ORATORIO is the first study that was able to show a significant influence on primary chronic progressive MS by an MS drug. The effects are not overwhelming, but the antibody Ocrelizumab is nevertheless the first effective therapy for this special course of MS.
At the beginning of 2018, Ocrelizumab was approved in the European Union for the treatment of primary chronic progressive MS. Accordingly, the question now arises as to which patient group benefits from this therapy. Therefore, at this year’s ECTRIMS, there was intense discussion about what characteristics qualify a chronically progressive patient for therapy with Ocrlizumab.
Prof. Xavier Montalban (Barcelona/Toronto), the study leader of the ORATORIO study, therefore analyzed the data of the study in context with other studies on chronic MS, with a special focus on the studies on Siponimod and Natalizumab for secondary chronic progressive MS. Considering the study data, it becomes clear that particularly chronically progressive patients with superimposed relapse activity, rapid progression and MR activity benefit, especially if they are of a younger age, have a shorter duration of illness and a low EDSS score at the start of treatment. Therefore, Prof. Montalban also emphasized the meaningfulness of the “new” classification of MS into active and inactive courses and advocated treating chronically progressive MS patients with signs of disease activity.
Nevertheless, the question remains open as to what can be offered to chronically progressive MS patients who are “inactive” according to the new definition – and this is still a relatively large group. Against this background, Prof. Robert Fox (Cleveland) presents the newer therapeutic developments in progressive MS. Worth mentioning here is Ibudilast, a phosphodiesterase inhibitor (PDE4 subtype), for which the phase II study (SPRINT-MS) was able to show a significant slowing down of brain atrophy. The antibody Opicinumab, which in initial studies has given indications that remyelination could be promoted, certainly also has potential – but further studies must be awaited for both substances. The approaches to axon protection with fluoxetine, amiloride and riluzole, which were investigated within the MS SMART study, a multi-arm study (3 concepts in one study with a comparison group), are also interesting.

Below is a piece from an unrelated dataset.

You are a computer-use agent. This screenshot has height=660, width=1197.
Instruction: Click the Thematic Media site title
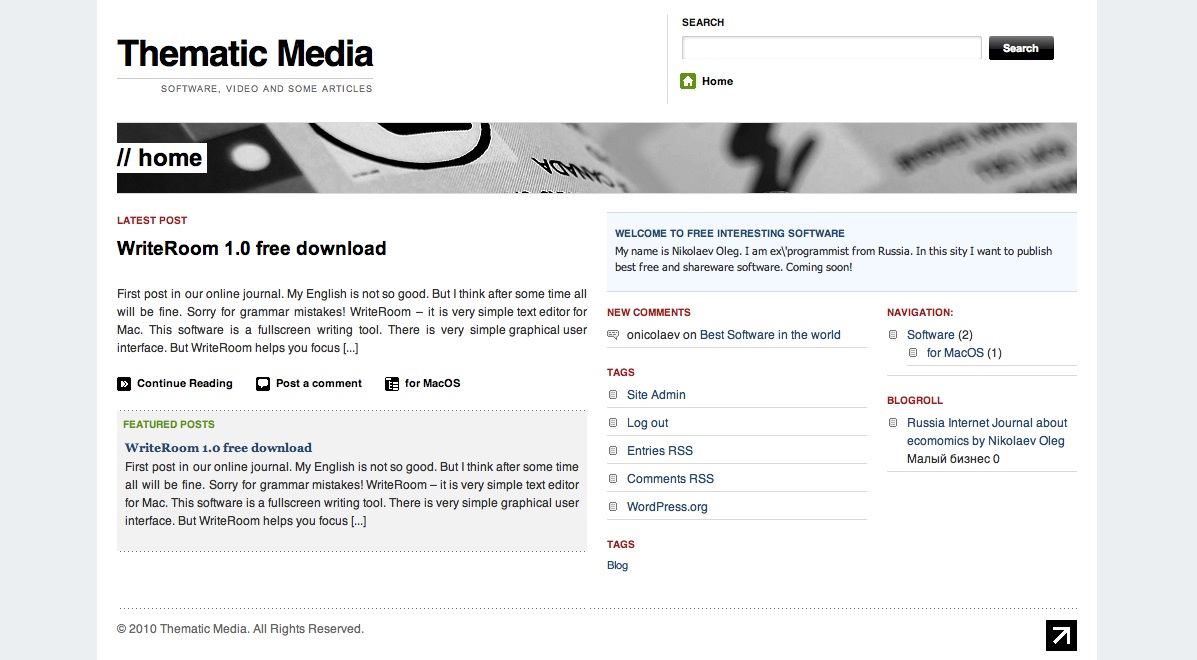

The outlook for the future is promising, but much more important at present seems to be a consideration that both speakers also brought up in their lectures – namely, why so many drug approaches in studies have shown a negative outcome. It is possible that we are starting from false assumptions and the pathogenesis of chronic progressive MS follows completely different laws than assumed. However, I consider this theory to be not quite as likely in view of the histopathological data on progressive MS.
It seems more likely to me that the chosen clinical outcome parameters are not sensitive enough to detect relevant changes through therapy – the key word here is always the lack of sharpness of differentiation of the EDSS in later disease phases.
Against this background, it is worth mentioning that the ASCEND study, which examined Natalizumab in secondary chronic progressive MS, was negative in terms of the primary study endpoint, but a clear effect on the 9-hole pegboard test (secondary endpoint), i.e. hand function, was shown in the treated patients. This effect on hand function could also be traced across all subgroups in a post-hoc analysis of the ORATORIO study. Accordingly, it is indeed crucial when assessing “effectiveness” which study endpoint is chosen – and for a large number of patients, maintaining the function of the upper extremity through medication is likely to be of great importance.
The discussion about the right target group for drugs for the treatment of chronic progressive MS is therefore far from over.